I think the prefect replied, “Almost,” but he swallowed his word up whole and returned abruptly to his more jovial and freewheeling personality. (I had not noticed the reduction in his joviality, you see, until it was just then restored.) “Never mind this,” he said of my passport, handing it to his colleague to be stamped with an apparently meaningful series of hieroglyphics. “A tool of the next Inquisition, no?”
He abruptly dropped the subject of Duponte, welcomed me to Paris, and assured me that I could call upon him if I should ever need assistance during my stay. On my way out, several sergents de ville regarded me with hard glares of suspicion or dislike, which provoked my great sense of relief u
pon reaching the anonymity of the busy street.
That same afternoon, I paid Madame Fouché, proprietress of the Hôtel Corneille, for a full week’s stay, though in fact I anticipated a quicker end to my business.

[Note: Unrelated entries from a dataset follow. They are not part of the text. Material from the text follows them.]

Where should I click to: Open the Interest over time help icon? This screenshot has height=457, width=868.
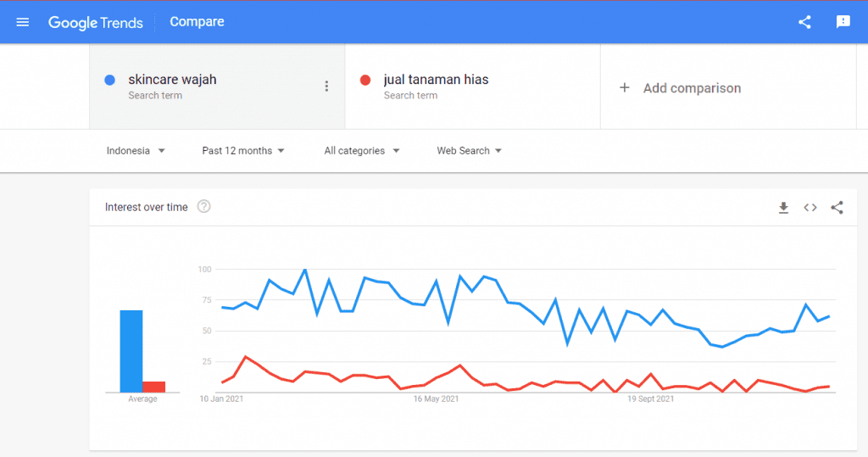click(x=203, y=207)
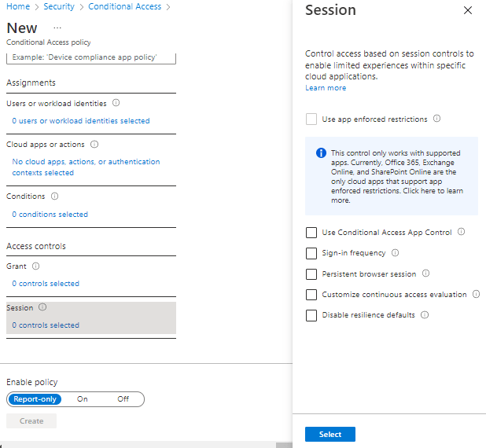This screenshot has height=448, width=486.
Task: Navigate to Conditional Access breadcrumb
Action: click(x=124, y=6)
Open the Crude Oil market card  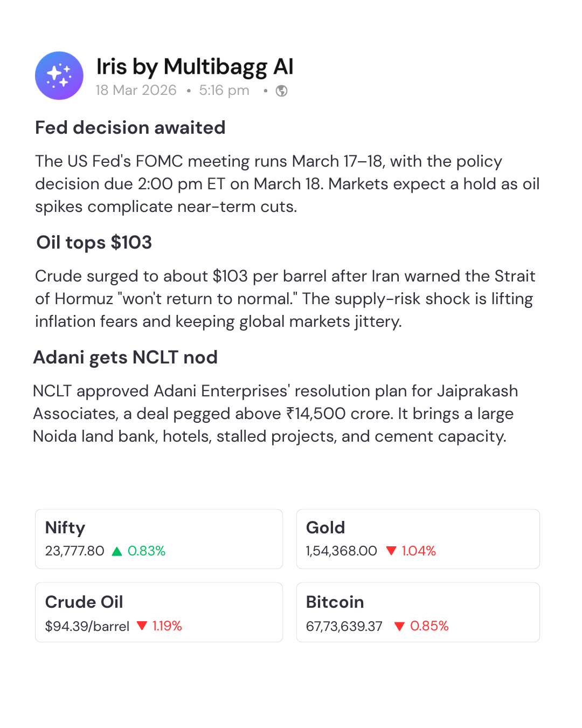click(159, 612)
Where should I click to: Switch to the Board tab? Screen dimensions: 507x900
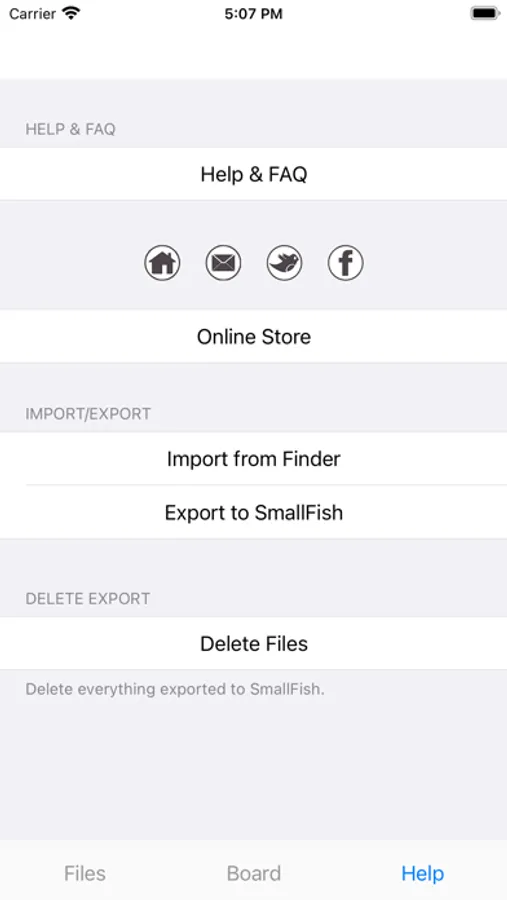pyautogui.click(x=254, y=873)
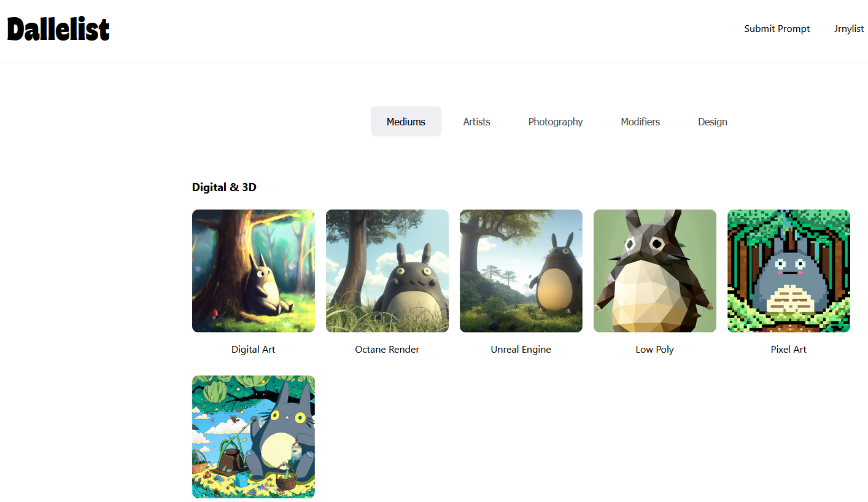Click the Pixel Art caption text

point(789,350)
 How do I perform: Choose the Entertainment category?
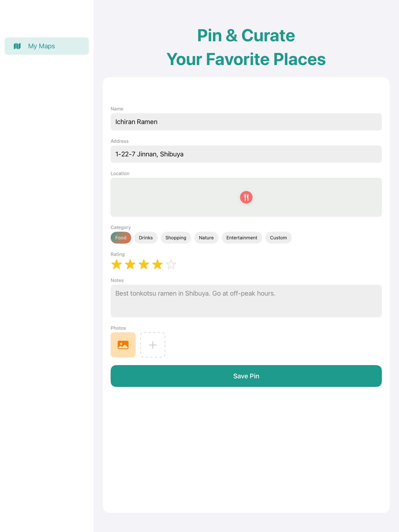point(242,238)
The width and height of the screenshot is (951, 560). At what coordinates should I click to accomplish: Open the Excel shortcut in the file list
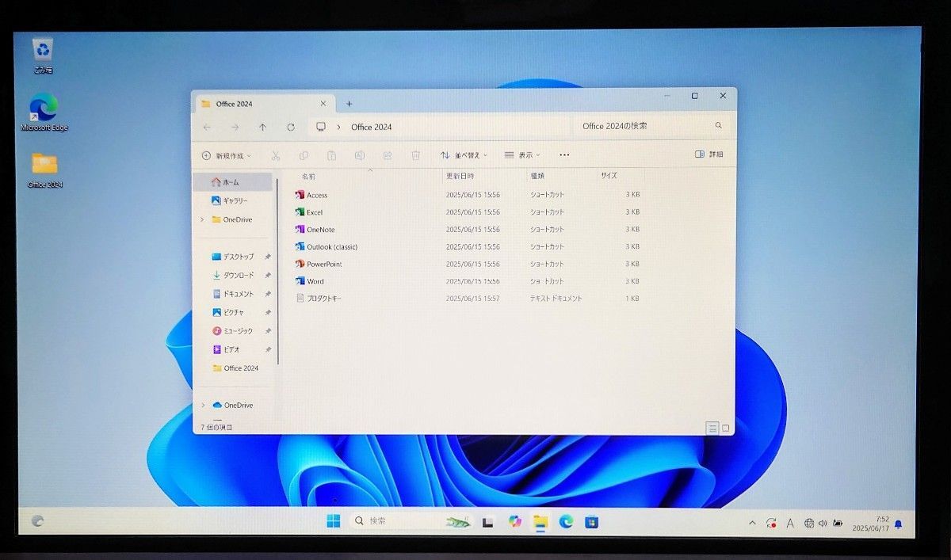click(315, 212)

I suppose there were signs, though, that I should have noted. For instance, the attitude of the concierge at the grand Paris mansion where I had addressed my letters to Duponte. This was my first stop the morning after arriving. When I inquired at the door, the concierge narrowed his eyes at me, shook his head, and spoke: “Duponte? Why would you want to see him?”

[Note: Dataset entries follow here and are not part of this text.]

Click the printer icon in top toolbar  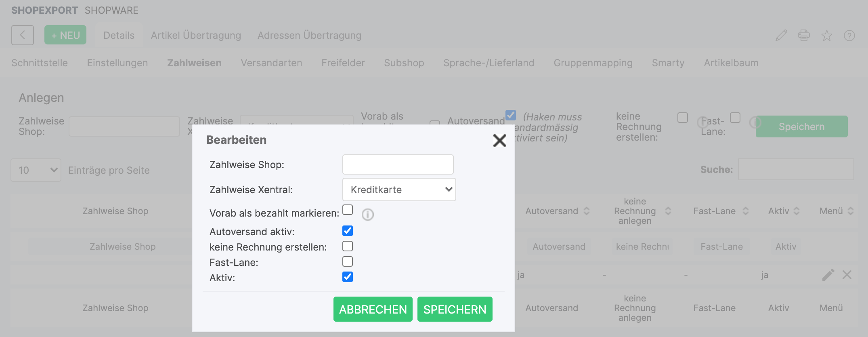tap(804, 36)
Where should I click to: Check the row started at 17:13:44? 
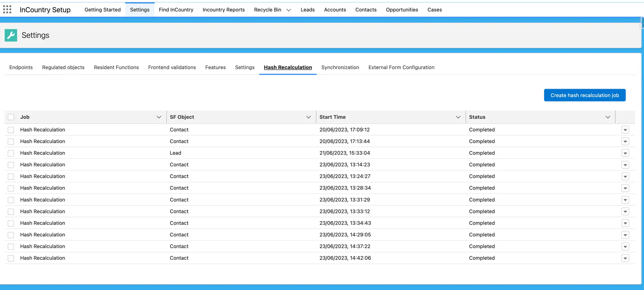coord(11,142)
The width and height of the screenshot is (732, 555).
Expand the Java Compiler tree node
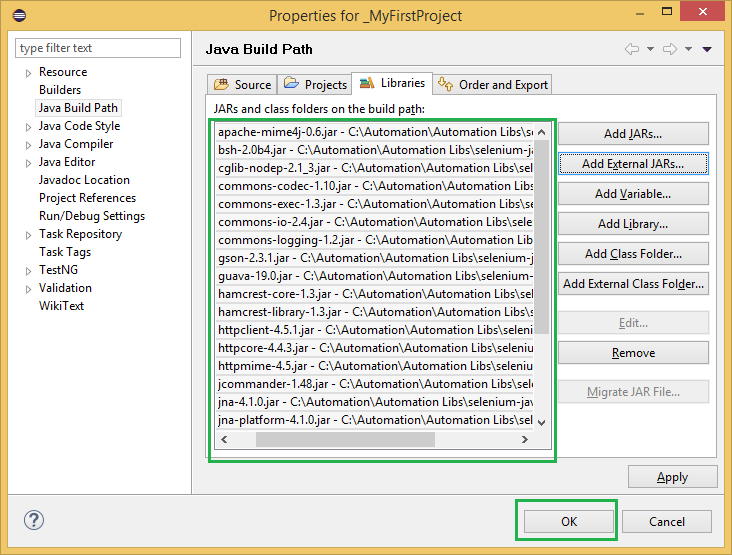[x=28, y=145]
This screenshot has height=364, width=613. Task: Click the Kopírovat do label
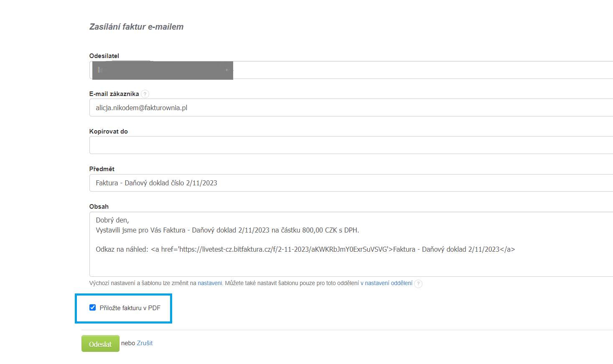109,131
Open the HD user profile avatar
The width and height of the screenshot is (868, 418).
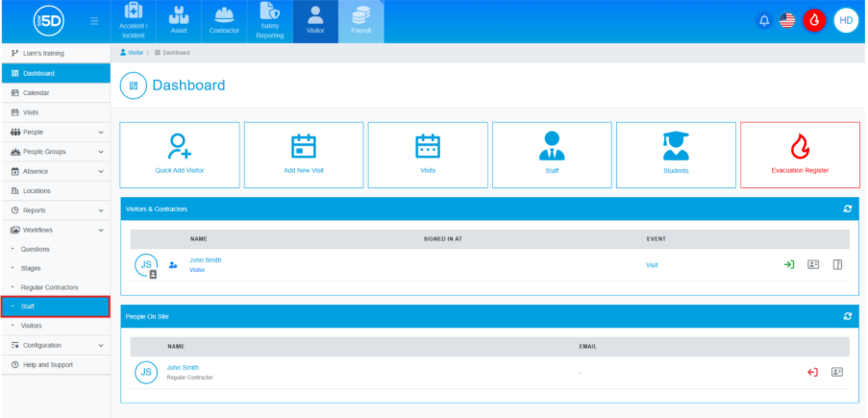[846, 20]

It did not seem inconceivable to me that the concierge for a person of this stature would dissuade casual callers. “I require his skills in a matter of moment,” I replied, at which a strange hissing sound emanated from the man and revealed itself as laughter as he informed me that Duponte no longer lived here, had left no further information, and that Columbus probably couldn’t find him now.
As I took my leave, I thought about the “Dupin” I had known well. I mean from Poe’s tales—that liaison who had opened the portal into Poe by convincing me the inexplicable must yet be understood. “My French hero” was Poe’s reference to the character in one of the letters he wrote to me. If only I had happened to inquire to Poe about the identity of the real Dupin; if only I had exhibited more curiosity—it would have saved me the last year and more that had been required to trace this singular man to Paris!
In his tales, Poe never physically described the character of Dupin. I realized this only after freshly reviewing this trio of particular tales of detection with that question in mind. Previously, if asked of this, I might have answered, as if talking to a perfect ass, “Of course Poe describes one of his most important characters, the character that embodies perfectly his writing, and in great detail, too!” But on the contrary, Dupin’s form, you see, is strikingly imparted—but only to the careful and estimable reader who enters the tale with his full heart.